第二正堂是无比宽阔的的大殿,几千平的大殿无一根石柱,河道中蜿蜒曲折水银涌动其中,虞灵看着是江南水道的走向,石山平地错落点缀其间,上有一日一月悬挂,照得整个大堂辉闪,简直要亮瞎人的眼。虞灵定睛一看,石山是用翡翠原石做的,平地用糊城墙的玩意又夯了一遍,点缀的树林直接用的满翠翡翠做得以假乱真,壕气中又透出主人实用主义的处世风格。仔细一看,这实景沙盘又带玄机,用头领的话讲,堪舆八卦杂糅其中,命所有人不得乱动,须得按照提示行进。
哦,到了智勇大冲关的环节了。
虞灵打起精神,跟着前人的步伐一步一个脚印,不过很快,状况发生了。
前面那个瘦小杂工因为腿短踩偏了位置,空忽一声,随机是箭雨从四面八方呼啸而来。
“挡!”人群中一人大喊,训练有素的亲卫互相结阵,将领头二人一波又一波挡住来势汹汹的袭击。

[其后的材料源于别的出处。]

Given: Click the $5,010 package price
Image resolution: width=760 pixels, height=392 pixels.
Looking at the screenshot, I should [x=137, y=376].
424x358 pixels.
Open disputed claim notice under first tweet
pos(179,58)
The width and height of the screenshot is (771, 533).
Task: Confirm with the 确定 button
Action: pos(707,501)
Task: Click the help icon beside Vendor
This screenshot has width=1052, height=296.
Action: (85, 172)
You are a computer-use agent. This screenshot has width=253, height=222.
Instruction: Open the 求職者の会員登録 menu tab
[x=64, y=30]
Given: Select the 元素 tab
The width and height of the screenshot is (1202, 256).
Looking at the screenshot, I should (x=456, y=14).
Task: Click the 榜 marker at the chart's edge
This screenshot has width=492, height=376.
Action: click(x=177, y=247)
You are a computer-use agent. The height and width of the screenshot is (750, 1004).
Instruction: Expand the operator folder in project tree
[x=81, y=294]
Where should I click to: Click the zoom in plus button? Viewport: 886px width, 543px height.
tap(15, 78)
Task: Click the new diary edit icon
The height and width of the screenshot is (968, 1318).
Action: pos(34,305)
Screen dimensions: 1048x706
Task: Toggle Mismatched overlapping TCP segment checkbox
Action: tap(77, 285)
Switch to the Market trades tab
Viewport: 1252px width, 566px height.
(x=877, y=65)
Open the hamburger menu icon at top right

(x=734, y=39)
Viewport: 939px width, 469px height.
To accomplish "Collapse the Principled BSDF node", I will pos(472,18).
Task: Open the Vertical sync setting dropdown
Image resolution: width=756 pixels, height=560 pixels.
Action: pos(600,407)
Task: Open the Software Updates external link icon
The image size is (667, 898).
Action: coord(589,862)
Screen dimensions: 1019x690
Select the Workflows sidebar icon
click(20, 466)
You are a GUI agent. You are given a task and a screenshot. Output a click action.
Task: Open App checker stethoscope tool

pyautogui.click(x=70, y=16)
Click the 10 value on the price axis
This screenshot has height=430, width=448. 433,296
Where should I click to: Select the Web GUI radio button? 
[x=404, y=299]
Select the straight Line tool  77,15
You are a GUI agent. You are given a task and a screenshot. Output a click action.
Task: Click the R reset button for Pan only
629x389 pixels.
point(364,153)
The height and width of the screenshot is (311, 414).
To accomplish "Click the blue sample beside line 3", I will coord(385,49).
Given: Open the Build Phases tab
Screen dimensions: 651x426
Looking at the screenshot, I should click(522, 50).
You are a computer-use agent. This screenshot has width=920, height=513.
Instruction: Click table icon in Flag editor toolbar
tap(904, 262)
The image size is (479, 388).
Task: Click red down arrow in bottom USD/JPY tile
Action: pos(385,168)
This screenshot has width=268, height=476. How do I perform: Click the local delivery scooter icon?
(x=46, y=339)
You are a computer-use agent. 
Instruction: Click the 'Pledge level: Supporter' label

虞灵和阿莹靠着迅捷的身法自顾躲闪,那些摸金校尉们却没有如此幸运了,即便经验丰富却左支右绌,很快有几个被射成蜂窝煤,躺在地上不动了。
待一波箭阵过去,虞灵一扫,火光微弱了许多,伤亡大多是摸金校尉的人,八个杂工剩下三个,哦不对是四个。
罪魁祸首被身旁一位身材高大的男子覆着,显然是倒地时压住了她,靠着死角躲过了袭击。
前面首领已经靠着身手跑过箭阵范围,靠着经验,很快又打开了第二道门。
果然是有两把刷子的。
众人火速按照首领的提醒进了门,待最后一人通过,门板瞬间关闭。证明到了这里,只有前路没有后路了。
第三道门里果然是金。金子在这里只能当作是最基础的硬装材料,墓主人用大量的金子倒模后铸成整个大殿,大殿的八根圆柱上用整块的汉白玉雕刻佛学中的四大神洲故事,上用不同颜色的宝石填色,形式繁复却巧夺天工。大殿上,以马蹄金作底铺上一层,又以柱子为轴心分区,书画、古董、珠宝、器具、马匹······无数奇珍异宝堆满大殿,应有尽有。这是巨富?这是亚洲第一富吧。
凌伯钊和陆宁明显也被震撼了,海昏侯只是前朝靠着资助皇帝发家封侯,是否逾制这点无从关心,但前朝第一财团果然不同反响。
大殿最上方是一座四四方方的棺椁,很显然,正是海昏侯他老人家。棺椁正上方有一正方天窗,今日满月,皎洁的月光从外透了进来。海昏侯即使在此地长眠,也要看着日月交替,斗转星移。